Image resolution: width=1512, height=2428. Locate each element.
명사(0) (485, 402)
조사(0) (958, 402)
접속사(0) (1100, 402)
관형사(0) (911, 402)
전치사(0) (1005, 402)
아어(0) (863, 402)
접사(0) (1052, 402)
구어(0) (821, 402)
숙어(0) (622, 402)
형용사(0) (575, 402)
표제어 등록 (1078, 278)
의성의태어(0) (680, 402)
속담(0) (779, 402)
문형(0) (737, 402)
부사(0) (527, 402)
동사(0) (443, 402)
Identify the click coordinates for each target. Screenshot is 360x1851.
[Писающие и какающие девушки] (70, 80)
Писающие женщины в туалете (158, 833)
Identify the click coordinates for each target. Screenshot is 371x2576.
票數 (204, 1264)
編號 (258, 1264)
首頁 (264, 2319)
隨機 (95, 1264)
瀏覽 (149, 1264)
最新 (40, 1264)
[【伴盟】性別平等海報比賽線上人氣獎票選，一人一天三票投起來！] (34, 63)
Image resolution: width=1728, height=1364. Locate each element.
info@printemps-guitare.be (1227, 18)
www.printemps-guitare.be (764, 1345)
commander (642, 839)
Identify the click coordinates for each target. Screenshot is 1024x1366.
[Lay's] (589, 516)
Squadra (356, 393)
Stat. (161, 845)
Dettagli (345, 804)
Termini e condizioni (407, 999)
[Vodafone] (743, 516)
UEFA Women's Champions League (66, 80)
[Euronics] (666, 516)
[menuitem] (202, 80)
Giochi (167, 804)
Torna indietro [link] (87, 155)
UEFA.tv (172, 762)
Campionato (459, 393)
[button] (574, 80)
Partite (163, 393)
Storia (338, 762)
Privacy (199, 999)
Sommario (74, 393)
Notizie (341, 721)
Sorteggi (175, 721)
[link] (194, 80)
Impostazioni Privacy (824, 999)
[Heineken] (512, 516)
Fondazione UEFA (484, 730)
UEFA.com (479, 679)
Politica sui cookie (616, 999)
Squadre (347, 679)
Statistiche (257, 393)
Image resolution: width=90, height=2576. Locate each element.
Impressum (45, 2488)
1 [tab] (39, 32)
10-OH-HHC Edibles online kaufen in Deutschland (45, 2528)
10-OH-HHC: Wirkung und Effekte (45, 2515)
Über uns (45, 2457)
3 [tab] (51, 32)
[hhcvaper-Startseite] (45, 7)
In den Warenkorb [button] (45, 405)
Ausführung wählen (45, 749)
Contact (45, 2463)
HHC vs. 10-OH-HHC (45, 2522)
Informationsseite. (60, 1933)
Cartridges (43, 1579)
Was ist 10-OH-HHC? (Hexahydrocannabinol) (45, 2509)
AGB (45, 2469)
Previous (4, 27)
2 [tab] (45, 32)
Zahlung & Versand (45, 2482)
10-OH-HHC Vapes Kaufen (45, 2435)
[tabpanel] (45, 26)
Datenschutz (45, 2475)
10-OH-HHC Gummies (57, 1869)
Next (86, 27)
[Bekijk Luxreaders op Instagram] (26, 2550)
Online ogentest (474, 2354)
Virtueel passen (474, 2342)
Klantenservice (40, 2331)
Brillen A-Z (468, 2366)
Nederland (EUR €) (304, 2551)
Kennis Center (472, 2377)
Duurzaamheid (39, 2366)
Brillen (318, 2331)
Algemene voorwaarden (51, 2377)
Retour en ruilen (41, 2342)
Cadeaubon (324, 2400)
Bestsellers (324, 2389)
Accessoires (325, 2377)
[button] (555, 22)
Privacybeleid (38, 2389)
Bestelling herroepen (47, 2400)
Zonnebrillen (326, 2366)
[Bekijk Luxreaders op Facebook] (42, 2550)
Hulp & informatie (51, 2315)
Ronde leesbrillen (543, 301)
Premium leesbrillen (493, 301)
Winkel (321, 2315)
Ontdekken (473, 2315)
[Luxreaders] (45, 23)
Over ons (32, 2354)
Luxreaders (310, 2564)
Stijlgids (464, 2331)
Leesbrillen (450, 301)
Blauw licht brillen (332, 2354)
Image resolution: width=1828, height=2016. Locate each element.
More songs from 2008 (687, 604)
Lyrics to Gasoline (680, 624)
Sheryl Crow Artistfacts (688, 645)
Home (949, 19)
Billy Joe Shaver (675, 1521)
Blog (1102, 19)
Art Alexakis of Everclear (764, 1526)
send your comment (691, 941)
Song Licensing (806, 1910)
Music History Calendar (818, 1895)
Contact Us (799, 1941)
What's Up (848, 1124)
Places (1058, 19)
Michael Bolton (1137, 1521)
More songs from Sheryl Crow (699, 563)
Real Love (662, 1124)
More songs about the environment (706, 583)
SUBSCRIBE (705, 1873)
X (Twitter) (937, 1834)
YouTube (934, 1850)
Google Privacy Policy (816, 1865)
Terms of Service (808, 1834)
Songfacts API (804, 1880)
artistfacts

**What you are asked to do**
The response must consist of the lines above, from the first one through the line containing "首頁 (264, 2319)", reproduced exactly.

**Written answer**
Image resolution: width=1512, height=2428. Locate each element.
명사(0) (485, 402)
조사(0) (958, 402)
접속사(0) (1100, 402)
관형사(0) (911, 402)
전치사(0) (1005, 402)
아어(0) (863, 402)
접사(0) (1052, 402)
구어(0) (821, 402)
숙어(0) (622, 402)
형용사(0) (575, 402)
표제어 등록 (1078, 278)
의성의태어(0) (680, 402)
속담(0) (779, 402)
문형(0) (737, 402)
부사(0) (527, 402)
동사(0) (443, 402)
Identify the click coordinates for each target. Screenshot is 360x1851.
[Писающие и какающие девушки] (70, 80)
Писающие женщины в туалете (158, 833)
Identify the click coordinates for each target. Screenshot is 371x2576.
票數 (204, 1264)
編號 (258, 1264)
首頁 (264, 2319)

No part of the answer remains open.